Despite the closure of the Fitness Zone for a second time, Caswell was able to find another way of continuing his workouts from home.

“Fortunately for me, I have a best friend who happens to have a very well-equipped home gym,” he said. “I also managed to be able to play in a max volley beach league this summer but other than that, it’s really hard to stay in ‘volleyball’ shape; if you will.”

Ian Campbell, athletics communication and events coordinator spoke on what he’s seen from athletes before the closures; as students were coming to the gym to continue working at their game.
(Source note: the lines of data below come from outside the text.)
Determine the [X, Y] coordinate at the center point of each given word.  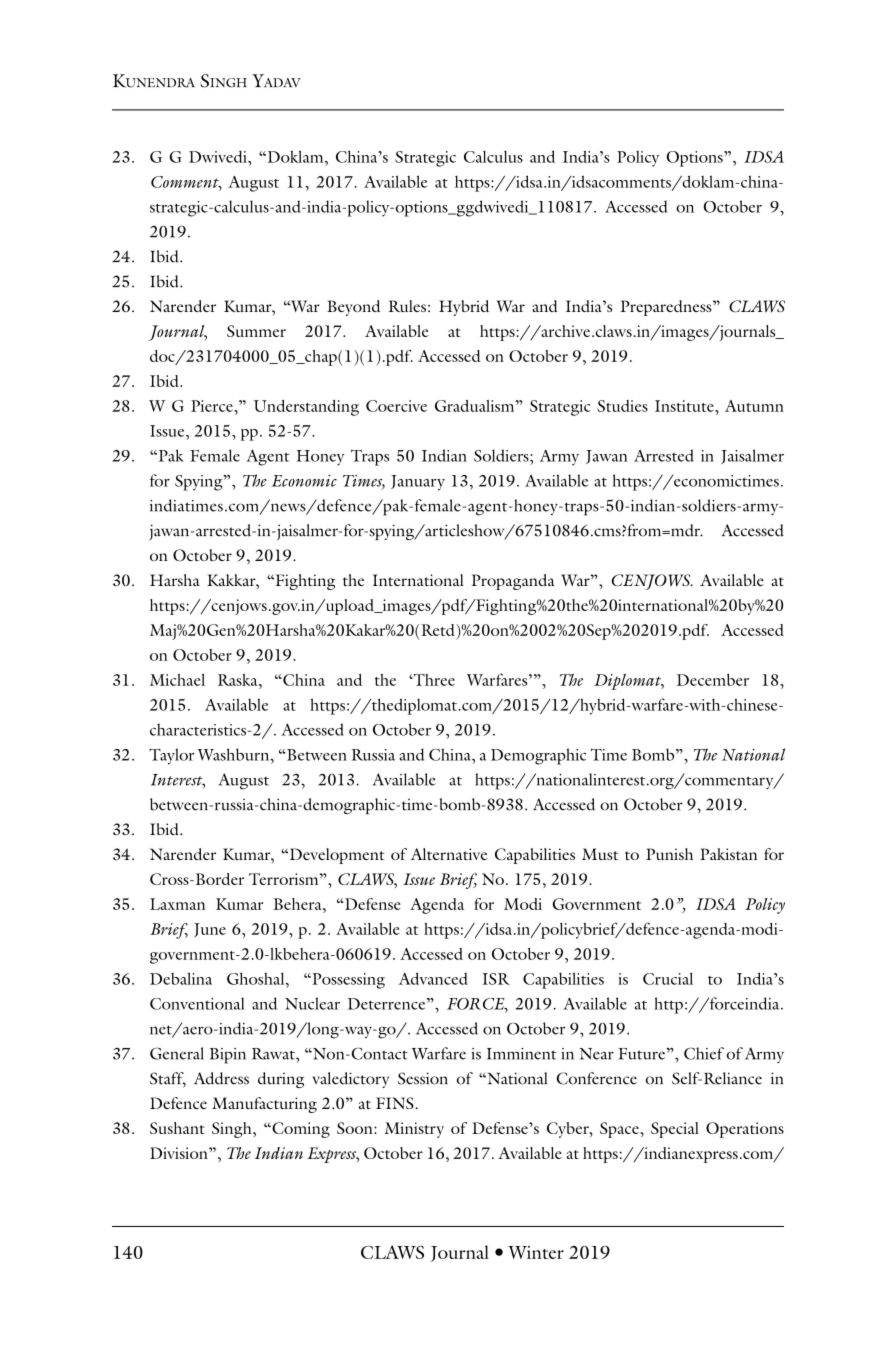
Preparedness [667, 308]
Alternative [449, 854]
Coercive [396, 406]
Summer [256, 331]
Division [180, 1153]
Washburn [235, 754]
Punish [669, 854]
“Until the recent drawback to phase two, the gymnasium was open a little bit for students to come in throughout the day and do some activities throughout social distancing,” said Campbell. “I saw some of our basketball players, volleyball players and coaches come in through that period.”

Although some players took advantage of the open gymnasium, Campbell explained it was tough for some athletes to adjust.

“It’s challenging for the athletes to maintain their conditioning,” explained Campbell. “You can go in the gym and have one coach come to one hoop and talk to the basketball players, and go to another hoop and talk to another basketball player, but that will never replace you being able to actually play.”

While this season remains uncertain, Algonquin College athletes have continued to find other ways to work around the circumstances.

Though the situation of sports at Algonquin College has no answers just yet, the OCAA’s season remains to be a bleak one.